• [MATERIAL FOR THE TASK]
########
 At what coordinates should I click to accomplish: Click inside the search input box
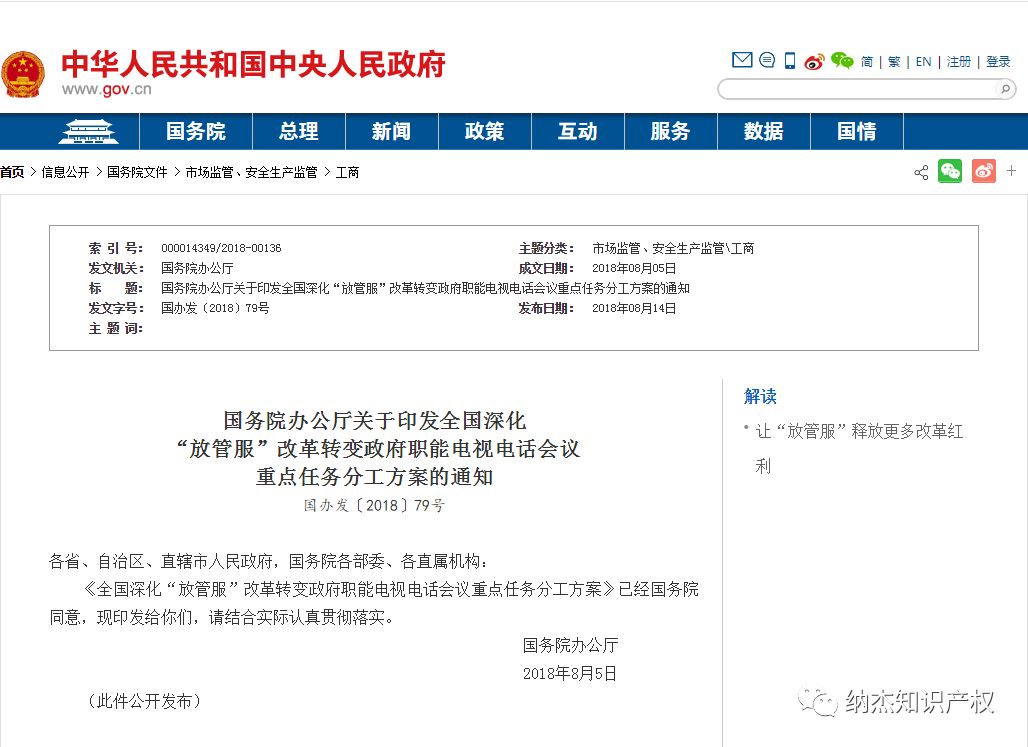860,89
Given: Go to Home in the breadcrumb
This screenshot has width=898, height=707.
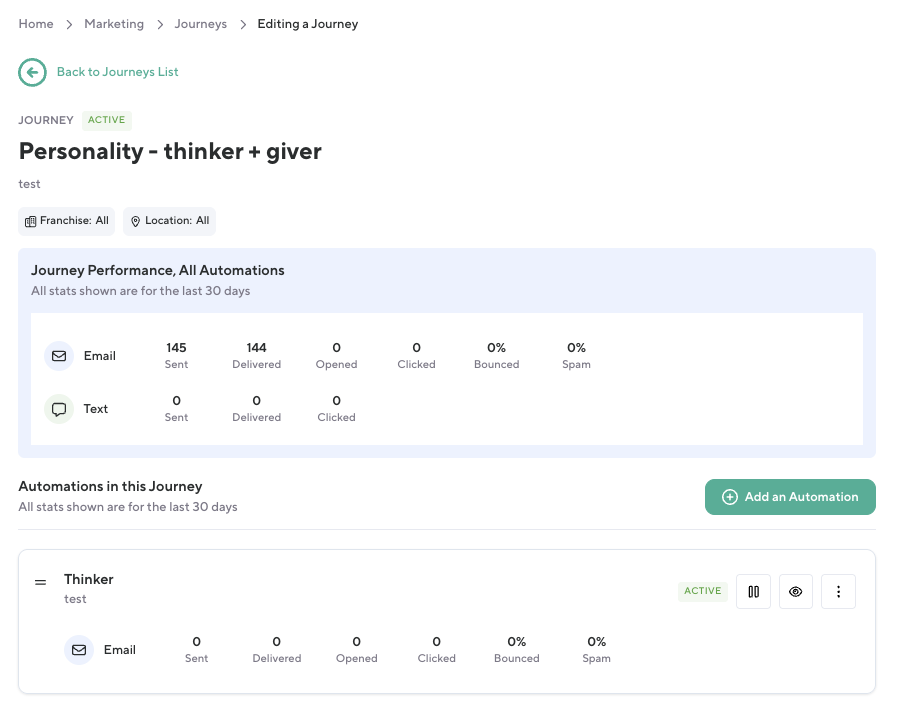Looking at the screenshot, I should pos(36,24).
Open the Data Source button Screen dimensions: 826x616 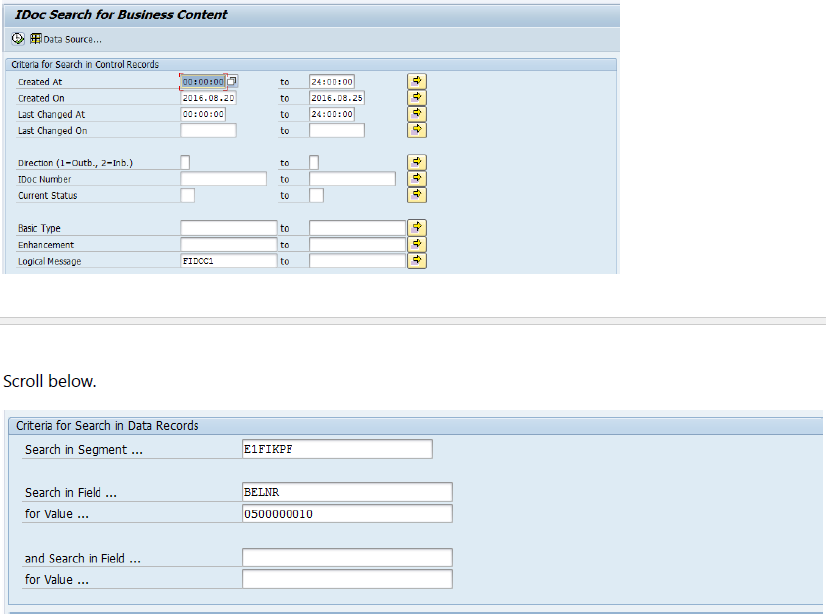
########
• [REQUIREMENT]
After locating the line containing "Given: Go to Home in the breadcrumb" in the entries above, repeat only it and each later line through the end, exactly, without any pictures.

• [EXERCISE ANSWER]
Given: Go to Home in the breadcrumb
This screenshot has width=898, height=707.
Looking at the screenshot, I should pos(36,24).
Open the Data Source button Screen dimensions: 826x616 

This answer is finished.